**DOCUMENT SEGMENT:**
The tragic news that Simon Holmes, founding singer and guitarist of Sydney band the Hummingbirds, passed away a week ago broke on Wednesday night, via the band’s Facebook page and a beautiful tribute by his friend, writer and fellow musician Tim Byron. Byron recalled that one of Holmes’ favourite sayings was “hurry up and wait”, a line Byron said he took from Brian Eno, but also was a key lyric in the chorus of Blondie’s hit Sunday Girl.
“Hurry up and wait” is a military phrase, meaning that a soldier has to hurry to arrive at a given destination only to then wait around for hours or days for something to happen. A lot of rock & roll is like that. An Australian band on tour in the 1980s could drive all day, flat out, to get to a venue in time for soundcheck before waiting the rest of the night to play.
The Hummingbirds’ career was true to their name and their sound; like a blur. They were here and they were gone, leaving just two albums and a clutch of glorious singles behind. They were flushed with early success, and in the years since spent a lot of time waiting to be rediscovered: a rare reformation show at Newtown Social Club a year ago with their contemporaries the Falling Joys quickly sold out.

**INFORMATION SHOWN:**
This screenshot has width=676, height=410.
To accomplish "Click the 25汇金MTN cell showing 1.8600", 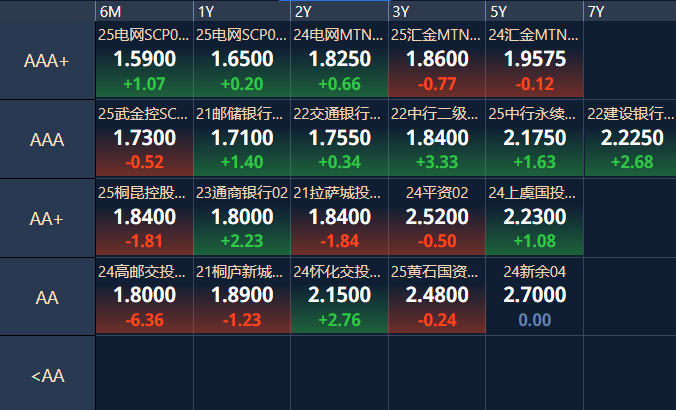I will click(437, 59).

**TO DO:**
1. Transcribe the article about Simon Holmes from "The tragic news" to "hit Sunday Girl.".
2. According to the article about Simon Holmes, at which venue did the Hummingbirds play their reformation show a year ago?
3. Write the next part of the article about Simon Holmes, picking up after its final sentence.
The material above is unrelated to the article about Simon Holmes.

**TASK-BY-TASK RESULTS:**
1.
The tragic news that Simon Holmes, founding singer and guitarist of Sydney band the Hummingbirds, passed away a week ago broke on Wednesday night, via the band’s Facebook page and a beautiful tribute by his friend, writer and fellow musician Tim Byron. Byron recalled that one of Holmes’ favourite sayings was “hurry up and wait”, a line Byron said he took from Brian Eno, but also was a key lyric in the chorus of Blondie’s hit Sunday Girl.

2. Newtown Social Club

3.
The Hummingbirds were on the cusp of the so-called alternative music explosion, but Australian rock historian Ian McFarlane quotes the band’s stated aim was to be “the ultimate pop band”. From their first single Alimony, released by independent label Phantom in July 1987, they got pretty close. The Hummingbirds loved nothing more than harmony on top of melody on top of guitars.
They could be slightly ramshackle live, but the songs were great, even if early on they sometimes struggled to get from one end of them to the other. Still, they were a breath of fresh air, not least due to the presence of guitarist Alannah Russack and bass player Robyn St Clare, Holmes’ former partner and mother to his son Milo. The mixed-gender group stood out in a suffocatingly macho rock scene.
Their first album LoveBUZZ, released in late 1989, was named after a Nirvana single originally recorded by Shocking Blue (who were better known for their song Venus, which itself is better known for Bananarama’s version). Recorded by Mitch Easter, famous for his work with R.E.M., the album crossed over from the alternative charts to the mainstream thanks to the single Blush, which peaked at No. 19.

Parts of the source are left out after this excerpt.